Like so many other folks taking a similar tact, I got schooled fast on VPN methodology, and in particular Cisco's Adaptive Security Appliances (ASA). The ASA certainly wasn't the only VPN endpoint out there, but it's a safe bet that it was the most common -- with lots of them still in service across the wide area landscape. Personally, I found the ASA to be fairly laborious and frequently buggy. At the time, I only supported a few WAN links using ASAs, so whenever one locked up or otherwise got weird, I'd have to dust off my rarely used skills and rely on tech support to get me through the more arcane parts of recreating encryption keys and the like.
The transformation of the basic WAN
Then my WAN world got real interesting, as the technology underpinning our WAN connection type strategies inexorably changed.
Disruptive tech is made better when it brings big cost savings, and, around six years ago, the heavens parted for us with phenomenal gear that very much lowered WAN costs while bringing a slew of features. As business-grade broadband Internet service providers (ISPs) were adding capacity at more competitive pricing, a new vendor, Meraki, introduced its MX series of security appliances. As a direct competitor to the ASA and similar old-guard WAN hardware, the MX was cloud-managed with a powerful feature set that, compared with the clunky ASAs, was child's play to invoke. I've set up complete branch environments, including site-to-site VPN, in minutes using the MX hardware and reliability has been outstanding. It has been an absolute game changer in WAN connectivity, allowing me to use a cloud dashboard to configure boxes without having to leave the office. When all is said and done, I have fast WAN links -- between 5 Mbps and more than 100 Mbps in different size locations -- that are a breeze to manage.

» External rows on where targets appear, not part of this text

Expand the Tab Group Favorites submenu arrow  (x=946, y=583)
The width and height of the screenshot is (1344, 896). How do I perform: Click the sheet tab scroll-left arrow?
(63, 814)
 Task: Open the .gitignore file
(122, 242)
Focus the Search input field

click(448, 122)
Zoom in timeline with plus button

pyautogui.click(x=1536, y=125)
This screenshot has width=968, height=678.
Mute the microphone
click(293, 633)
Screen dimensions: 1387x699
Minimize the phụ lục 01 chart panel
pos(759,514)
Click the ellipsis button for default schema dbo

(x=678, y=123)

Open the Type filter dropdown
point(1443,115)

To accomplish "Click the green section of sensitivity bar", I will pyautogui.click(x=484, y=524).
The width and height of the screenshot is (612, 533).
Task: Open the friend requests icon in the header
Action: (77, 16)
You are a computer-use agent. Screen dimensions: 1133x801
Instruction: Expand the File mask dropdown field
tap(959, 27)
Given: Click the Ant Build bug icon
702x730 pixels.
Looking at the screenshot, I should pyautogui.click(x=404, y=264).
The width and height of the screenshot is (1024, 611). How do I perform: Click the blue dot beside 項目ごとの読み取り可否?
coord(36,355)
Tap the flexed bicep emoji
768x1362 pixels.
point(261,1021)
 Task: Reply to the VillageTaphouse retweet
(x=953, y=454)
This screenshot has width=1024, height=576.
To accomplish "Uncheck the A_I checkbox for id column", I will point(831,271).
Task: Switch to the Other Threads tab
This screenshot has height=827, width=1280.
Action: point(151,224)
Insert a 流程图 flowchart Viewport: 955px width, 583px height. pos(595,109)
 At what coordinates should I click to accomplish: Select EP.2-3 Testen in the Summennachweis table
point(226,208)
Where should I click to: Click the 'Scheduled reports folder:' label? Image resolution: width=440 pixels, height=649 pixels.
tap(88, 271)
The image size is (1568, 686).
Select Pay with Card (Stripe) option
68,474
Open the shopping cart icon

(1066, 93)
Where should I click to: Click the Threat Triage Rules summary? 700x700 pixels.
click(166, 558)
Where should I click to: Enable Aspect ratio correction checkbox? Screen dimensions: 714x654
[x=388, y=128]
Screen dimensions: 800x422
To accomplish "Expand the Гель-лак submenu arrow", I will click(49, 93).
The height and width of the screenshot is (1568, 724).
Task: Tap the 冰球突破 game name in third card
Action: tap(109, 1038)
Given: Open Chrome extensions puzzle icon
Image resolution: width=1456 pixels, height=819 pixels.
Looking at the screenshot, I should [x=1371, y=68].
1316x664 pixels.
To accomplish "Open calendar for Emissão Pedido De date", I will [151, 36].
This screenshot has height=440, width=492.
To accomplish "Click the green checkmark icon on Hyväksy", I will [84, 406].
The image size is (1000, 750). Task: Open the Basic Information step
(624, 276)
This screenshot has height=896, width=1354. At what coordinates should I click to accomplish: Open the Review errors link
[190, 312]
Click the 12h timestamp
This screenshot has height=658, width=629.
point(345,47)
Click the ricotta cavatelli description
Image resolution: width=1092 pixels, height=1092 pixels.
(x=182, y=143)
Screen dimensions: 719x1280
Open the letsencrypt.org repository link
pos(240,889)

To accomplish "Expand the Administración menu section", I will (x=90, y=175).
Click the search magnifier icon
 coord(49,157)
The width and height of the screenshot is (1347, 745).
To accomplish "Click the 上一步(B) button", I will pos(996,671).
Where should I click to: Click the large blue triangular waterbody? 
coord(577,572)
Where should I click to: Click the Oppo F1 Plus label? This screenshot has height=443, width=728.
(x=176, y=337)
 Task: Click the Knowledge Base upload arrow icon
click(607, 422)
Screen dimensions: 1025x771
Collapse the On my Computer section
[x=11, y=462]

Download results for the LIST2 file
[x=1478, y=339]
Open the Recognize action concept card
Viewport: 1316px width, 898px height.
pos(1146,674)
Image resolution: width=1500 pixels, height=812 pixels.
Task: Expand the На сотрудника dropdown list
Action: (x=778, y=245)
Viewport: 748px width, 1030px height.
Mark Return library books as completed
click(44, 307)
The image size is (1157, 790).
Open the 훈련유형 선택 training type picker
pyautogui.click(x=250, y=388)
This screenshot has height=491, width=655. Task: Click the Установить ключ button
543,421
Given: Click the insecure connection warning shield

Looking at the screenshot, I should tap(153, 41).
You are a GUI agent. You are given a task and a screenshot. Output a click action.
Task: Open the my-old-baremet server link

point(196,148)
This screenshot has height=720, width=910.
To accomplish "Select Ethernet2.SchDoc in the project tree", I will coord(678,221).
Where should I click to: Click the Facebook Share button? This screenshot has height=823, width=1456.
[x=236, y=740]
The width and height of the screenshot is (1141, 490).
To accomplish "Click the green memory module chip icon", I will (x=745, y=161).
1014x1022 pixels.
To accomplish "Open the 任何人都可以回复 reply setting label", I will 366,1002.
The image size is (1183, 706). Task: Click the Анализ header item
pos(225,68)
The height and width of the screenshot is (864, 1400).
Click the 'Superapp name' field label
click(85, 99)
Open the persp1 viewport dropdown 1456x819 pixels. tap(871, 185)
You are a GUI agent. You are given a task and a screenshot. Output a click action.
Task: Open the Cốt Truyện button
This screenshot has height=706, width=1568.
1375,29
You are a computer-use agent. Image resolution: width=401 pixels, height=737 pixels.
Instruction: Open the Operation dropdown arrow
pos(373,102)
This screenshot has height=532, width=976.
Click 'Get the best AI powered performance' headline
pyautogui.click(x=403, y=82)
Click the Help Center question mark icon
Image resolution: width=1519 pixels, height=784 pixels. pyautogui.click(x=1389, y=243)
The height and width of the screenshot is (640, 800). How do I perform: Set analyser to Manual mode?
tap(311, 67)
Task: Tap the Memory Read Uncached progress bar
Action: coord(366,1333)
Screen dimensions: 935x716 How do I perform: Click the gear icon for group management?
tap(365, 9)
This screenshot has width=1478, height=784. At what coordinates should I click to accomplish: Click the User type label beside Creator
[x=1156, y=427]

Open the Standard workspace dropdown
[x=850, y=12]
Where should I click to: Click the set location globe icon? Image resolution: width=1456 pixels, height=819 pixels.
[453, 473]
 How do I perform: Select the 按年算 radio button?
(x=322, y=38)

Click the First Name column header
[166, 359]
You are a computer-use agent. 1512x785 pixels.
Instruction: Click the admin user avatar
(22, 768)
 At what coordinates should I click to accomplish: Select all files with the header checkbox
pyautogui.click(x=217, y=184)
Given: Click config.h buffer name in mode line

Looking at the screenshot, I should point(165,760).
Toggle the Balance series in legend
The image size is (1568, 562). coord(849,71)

Cisco's IWAN (intelligent WAN), meanwhile, brings a battery of SDN-enabled features to the WAN paradigm. To me, the most immediately interesting feature of this new WAN connection type -- outside of redundancy -- is the ability to dynamically push traffic through multiple ISP links based on what's the best path at any given time. IWAN is just the tip of an SDN-enabled iceberg that's just beginning to be revealed. If you have faraway sites, you can't help but to be excited about the evolution of the WAN. One thing for sure: We've come a long way from T-1s.